And in section 2254, page 404, of the same volume, as follows: "As a general rule the agency and authority of an officer or agent may be proved by evidence of his having previously exercised certain powers as officer or agent with the approval or recognition of the corporation, and this rule applies to evidence as to the authority of the president to do a particular act or make a particular contract; and on the other hand evidence that the officer or agent had never performed similar acts is admissible to disprove his authority in the particular instance. But a special authority to do a particular act or make a particular contract in a single instance, or a few isolated instances is no ground for inferring an implied authority to do other acts or make other contracts, generally of the same kind, with other persons, and evidence thereof is not admissible."
See, also, §§ 2229, 2304, 2305, 2310, 2317, Vol. 14a, Corpus Juris.
In Pelican Well, Tool Supp. Co. v. Sabine State Bank Trust Co., 18 La. App. 590, 138 So. 161, 162, it was held (syllabus): "Mercantile corporation held not estopped to repudiate unauthorized withdrawal of funds from depositary bank by manager of branch store, where similar previous withdrawals were not proved, and corporation immediately wrote bank repudiating manager's act."
In the syllabus of Robert Gair Co. v. Columbia Rice Packing Co., 124 La. 193, 50 So. 8, 9, it is stated: "The authority of a subordinate agent of a corporation may be established *Page 88 by proof of the usage which the corporation had permitted to grow up with the acquiescence of the board of directors charged with the duty of supervising and controlling the business."
See, also, Blanc v. Germania National Bank, 114 La. 739,38 So. 537; Stephens v. Brackin et al., 16 La. App. 272, 134 So. 326; Seibrecht v. City of New Orleans, 12 La. Ann. 496.
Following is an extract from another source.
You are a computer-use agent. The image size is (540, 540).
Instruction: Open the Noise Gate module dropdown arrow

From the foregoing authorities it will be seen that, in order to bind a corporation through implied powers of an officer or agent, there must have existed, prior to the time of the act complained of, a "custom" or "usage," or "holding out" for an appreciable length of time. A single instance is insufficient to create a custom or usage or constitute a holding out. The evidence shows that the comptrollers who preceded and succeeded Garrett at no time considered that they had any implied authority to act as he did for the company here and that they never attempted to do so. Even the plaintiff's evidence shows that the only transaction that the plaintiff had with defendant company or Garrett was the one in question and that the officers of the plaintiff company knew that he was acting only in his capacity as comptroller or bookkeeper. This circumstance alone was sufficient to warn the officers of plaintiff company that Garrett was without authority, unless specially authorized, and as prudent business men they should have made inquiry and sought confirmation. This they failed to do. It was shown that Garrett never signed or attempted to sign the company's name to similar obligations and never represented the company on such an occasion. It is our opinion that the evidence clearly shows that there was no custom or usage or holding out on the part of the company from which it might be implied that Garrett had authority to represent it.
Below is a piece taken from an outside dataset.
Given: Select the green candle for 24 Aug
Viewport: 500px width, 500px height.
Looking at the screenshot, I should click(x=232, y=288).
The only attempt to show that the company ratified the obligation was the introduction of the letter and the policy which were sent by Garrett to the plaintiff company on April 25, 1930. The entry in defendant company's book showed that the sale of the automobile was a cash transaction. It appears that the officers of the defendant company did not know that Garrett signed the note until they were apprised of that fact by the plaintiff company upon the default of Mrs. Carter. Garrett, in the meantime, had gotten into difficulties with reference to his accounts and had absconded. If Garrett was without authority to bind the company to the note, he was, likewise, without authority to bind the company by confirming his unauthorized act.
Finally, counsel for plaintiff company contends that the defendant is estopped to deny that its agent, Garrett, had authority to sign the note because the defendant company received a benefit from the transaction; i. e., as a result of plaintiff loaning the money to Mrs. Carter, defendant was thereby afforded the opportunity of selling the automobile to her and receiving the purchase price in cash.
This line of reasoning is faulty because it fails to take into consideration the fact that the defendant company parted with an automobile for the amount of money that it received. There is no evidence in the record that the automobile was worth less than the purchase price and the presumption is that the thing sold is worth the price and the price received represents the value of the thing sold. The plea of estoppel is, therefore, overruled.
For the reasons assigned the judgment appealed from is affirmed.
Affirmed.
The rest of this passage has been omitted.